Remember Science Fiction? No not that stuff with leather suits and spaceships that go whoosh in a vacuum. I mean stories about the future written in the past. The sort of Science Fiction that sparks your imagination not dulls your intellect.
Back in the ‘80s I subscribed to two magazines; Analog and Omni. Analog had been going since the 1930s and was a slim novel size magazine printed on pulp paper. Omni was the young upstart. A full colour glossy launched in 1978. Between them they presented ideas from science and technology. Many of the ideas are now mainstream but Analog and Omni got there first. Remember fractal images on old PCs? Omni ran articles about fractals before home PCs existed. The concept of memes has now been so debased as to mean a trending tweet but Omni covered memes years ago. Mars landings? Analog covered that in June 1981.
In my late teens and early twenties I read this stuff and regurgitated it down the pub. The reaction of my friends was mixed; the usual talk was of motorcycles and drinking. The potential for secret messages embedded in the waffle blurted out by talk radio hosts was not something they normally considerred.
Ben Bova, Orson Scott Card, Freeman Dyson, Alvin Toffler, William Gibson, William Boroughs. The magazines were not short of quality contributors. Some of those old stories stuck with me because they were based on thoughtful insights regarding the nature of humanity in a changing technological world. Regular readers may recall references to The Marching Morons.

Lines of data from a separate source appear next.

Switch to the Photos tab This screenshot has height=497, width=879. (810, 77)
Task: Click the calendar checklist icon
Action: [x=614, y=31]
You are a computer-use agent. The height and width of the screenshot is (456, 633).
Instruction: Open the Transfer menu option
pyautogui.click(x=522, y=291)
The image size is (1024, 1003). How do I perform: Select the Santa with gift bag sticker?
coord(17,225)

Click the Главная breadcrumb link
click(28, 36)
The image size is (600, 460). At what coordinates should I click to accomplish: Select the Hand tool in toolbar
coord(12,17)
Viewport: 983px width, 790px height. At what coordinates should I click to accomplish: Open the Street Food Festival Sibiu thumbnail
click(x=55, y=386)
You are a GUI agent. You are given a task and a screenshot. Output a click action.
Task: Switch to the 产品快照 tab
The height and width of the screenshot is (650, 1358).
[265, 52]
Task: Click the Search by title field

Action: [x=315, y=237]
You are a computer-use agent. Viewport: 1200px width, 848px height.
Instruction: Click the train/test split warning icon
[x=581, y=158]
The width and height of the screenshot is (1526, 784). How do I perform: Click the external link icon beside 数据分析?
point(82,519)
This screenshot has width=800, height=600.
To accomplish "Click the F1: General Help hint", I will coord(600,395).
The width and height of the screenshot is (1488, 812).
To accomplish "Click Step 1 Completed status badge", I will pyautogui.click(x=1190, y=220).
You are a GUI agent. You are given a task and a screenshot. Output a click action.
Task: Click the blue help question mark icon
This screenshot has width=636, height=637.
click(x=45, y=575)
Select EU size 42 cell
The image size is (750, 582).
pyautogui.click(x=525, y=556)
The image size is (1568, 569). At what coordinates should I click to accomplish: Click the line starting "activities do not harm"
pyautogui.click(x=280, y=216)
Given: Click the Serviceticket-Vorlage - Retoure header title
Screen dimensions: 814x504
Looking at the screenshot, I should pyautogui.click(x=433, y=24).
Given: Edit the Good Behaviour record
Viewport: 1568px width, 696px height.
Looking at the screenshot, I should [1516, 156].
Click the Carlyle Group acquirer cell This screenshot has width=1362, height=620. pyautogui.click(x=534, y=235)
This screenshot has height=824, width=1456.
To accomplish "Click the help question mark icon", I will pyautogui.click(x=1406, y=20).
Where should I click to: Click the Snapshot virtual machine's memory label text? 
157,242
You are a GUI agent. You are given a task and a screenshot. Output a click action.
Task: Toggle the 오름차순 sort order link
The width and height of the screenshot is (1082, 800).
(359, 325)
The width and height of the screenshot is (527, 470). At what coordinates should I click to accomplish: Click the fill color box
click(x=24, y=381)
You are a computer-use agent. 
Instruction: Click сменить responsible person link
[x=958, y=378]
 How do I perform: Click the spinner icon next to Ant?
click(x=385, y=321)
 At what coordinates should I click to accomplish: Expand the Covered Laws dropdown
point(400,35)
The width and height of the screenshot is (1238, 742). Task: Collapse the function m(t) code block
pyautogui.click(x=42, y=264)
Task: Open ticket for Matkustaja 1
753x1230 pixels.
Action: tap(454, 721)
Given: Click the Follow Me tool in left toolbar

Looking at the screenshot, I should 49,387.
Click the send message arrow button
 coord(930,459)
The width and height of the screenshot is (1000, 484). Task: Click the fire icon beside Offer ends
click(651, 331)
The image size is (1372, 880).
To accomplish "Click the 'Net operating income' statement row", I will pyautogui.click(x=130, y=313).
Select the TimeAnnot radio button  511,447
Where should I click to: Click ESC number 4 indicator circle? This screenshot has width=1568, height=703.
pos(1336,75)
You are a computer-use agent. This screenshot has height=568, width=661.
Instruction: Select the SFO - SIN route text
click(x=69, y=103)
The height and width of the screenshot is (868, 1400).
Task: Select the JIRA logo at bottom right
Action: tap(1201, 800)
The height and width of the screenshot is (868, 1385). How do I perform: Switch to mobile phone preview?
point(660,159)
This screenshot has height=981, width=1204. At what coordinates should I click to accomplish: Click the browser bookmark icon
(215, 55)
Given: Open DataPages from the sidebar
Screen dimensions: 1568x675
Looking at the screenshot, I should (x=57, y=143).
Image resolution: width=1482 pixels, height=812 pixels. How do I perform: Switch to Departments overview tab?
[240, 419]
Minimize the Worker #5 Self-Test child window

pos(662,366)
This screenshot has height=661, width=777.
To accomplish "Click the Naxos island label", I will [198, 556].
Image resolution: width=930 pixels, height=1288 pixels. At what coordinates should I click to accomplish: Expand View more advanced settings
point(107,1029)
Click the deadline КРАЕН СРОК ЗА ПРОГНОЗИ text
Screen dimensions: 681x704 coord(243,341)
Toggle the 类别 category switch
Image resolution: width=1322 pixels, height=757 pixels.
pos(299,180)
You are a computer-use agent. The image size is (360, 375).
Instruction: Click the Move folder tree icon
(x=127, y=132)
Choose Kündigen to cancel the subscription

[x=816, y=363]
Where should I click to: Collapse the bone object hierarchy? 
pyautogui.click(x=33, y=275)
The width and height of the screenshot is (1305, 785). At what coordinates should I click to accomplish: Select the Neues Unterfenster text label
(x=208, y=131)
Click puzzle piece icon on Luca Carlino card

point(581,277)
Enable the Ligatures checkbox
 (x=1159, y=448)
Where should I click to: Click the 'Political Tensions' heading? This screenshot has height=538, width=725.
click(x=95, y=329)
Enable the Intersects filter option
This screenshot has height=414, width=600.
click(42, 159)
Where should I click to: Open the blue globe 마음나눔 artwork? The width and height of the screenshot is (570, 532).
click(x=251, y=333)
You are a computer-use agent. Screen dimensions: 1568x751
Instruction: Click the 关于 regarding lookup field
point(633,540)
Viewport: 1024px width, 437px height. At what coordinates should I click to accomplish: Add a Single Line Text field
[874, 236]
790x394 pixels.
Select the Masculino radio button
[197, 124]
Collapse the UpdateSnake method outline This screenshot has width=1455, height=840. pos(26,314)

Today, memories of another story arose through the cobwebs of decades though I can’t recall the title. It was about a group of astronauts who returned to Earth after many years in space. As they surveyed the earth they realized that a great catastrophe had taken place. The cities lay in ruins. The people were all dead. Wild animals roamed freely. After some observations they noticed that something else was going on. Tigers roamed the world and now hunted in packs.
I’ll cut to the chase. The people of Earth had figured out how to become telepathic and decided to make everyone on Earth telepathic by means of a kind of massive irradiation of the planet as far as I can remember. Suddenly everyone knew exactly what everyone else was thinking and the results were predictable. Pandemonium ensued, along with rioting and massive blood letting. Mix in the fact that all the animals also had became telepathic and you have packs of tigers working together to become formidable hunters.
In short, if we all knew what everyone else was thinking then civilization would collapse.
So what brought this to mind? Why am I reminded of this today? Because we all now know what everybody else is thinking. A brief glance at social media reveals the uninformed blinkered prejudice. The hate and the bile. The ranting self riotous bigotry. From all areas of the spectrum. All of us. All we need is to see something with which we disagree and we feel the need to sound off like Adolf fucking Hitler safe in the spurious certainty of our own morality. Digital media seems to have enabled a very general form of telepathy. The mass expression of our collective unconscious is now visible to everyone and it’s not pretty.
All of our dark demons and paranoid fears are expressed online. It’s popular today to dismiss the teaching of the Classics but I wonder if their emphasis on primal fears and almost Jungian archetypes may have been good lessons in the risk of unrestrained negative emotions which social media lies bare.we are all susceptible.
Every politician who’s views contradict our own becomes a Nazi, every actor who stumbles over some politically correct phraseology becomes a racist. Every Muslim becomes a terrorist. Every American an imperialist. Every union leader a Trotskyist, every discussion of World War 2 liable to allegations of anti-Semitism. Every motive assumed to be malicious. The online world seems now like an ancient Greek epic poem with evil tyrants, traitors and conspiracies.
These days the leading experts in Artificial Intelligence (AI) are the social media companies like Google and Facebook. Their algorithms absorb everything we write. Every time we rant our abuse that sentiment is noted.
When scientists go on telly and bang on about their AI systems assimilating knowledge they mean all the good stuff but they ignore the vast quantities of drivel that their systems are accumulating. The current obsession with screen controlled apps may soon give way to voice control apps. Microsoft have a voice controlled version of Outlook. Other companies make voice controlled computers for accessing the web. I can already yell commands at my smartphone. All this means that “the system” will be listening to us ALL THE TIME.
Civilization relies on trust. It is nurtured by discretion, politeness and respect. It requires a suppression of our knee jerk reptilian brain responses. Our hate and our fears. But the Internet is ever watchful. It reads our tweets and it sees our microexpressions. As the algorithms observe and learn they embed neurosis and psychosis at the heart of the system. As our subconscious thoughts are revealed what hope is there for trust?
Perhaps I’m too pessimistic. In an article on the BBC web site today, the prescient Charlie Brooker states: “There may be a lot of toxicity online, but I think eventually humans will work out a code of conduct without the need for legislation”. Looking at the candidates for the position of world’s top legislators I’m not encouraged. Many parts of the Clinton / Trump debates seem little more than irate trolling. It’s baffling that a nation as educated and privileged as the United States, with an adult population of nearly 250 million people, has boiled down its leadership prospects to these two…….ahem……people.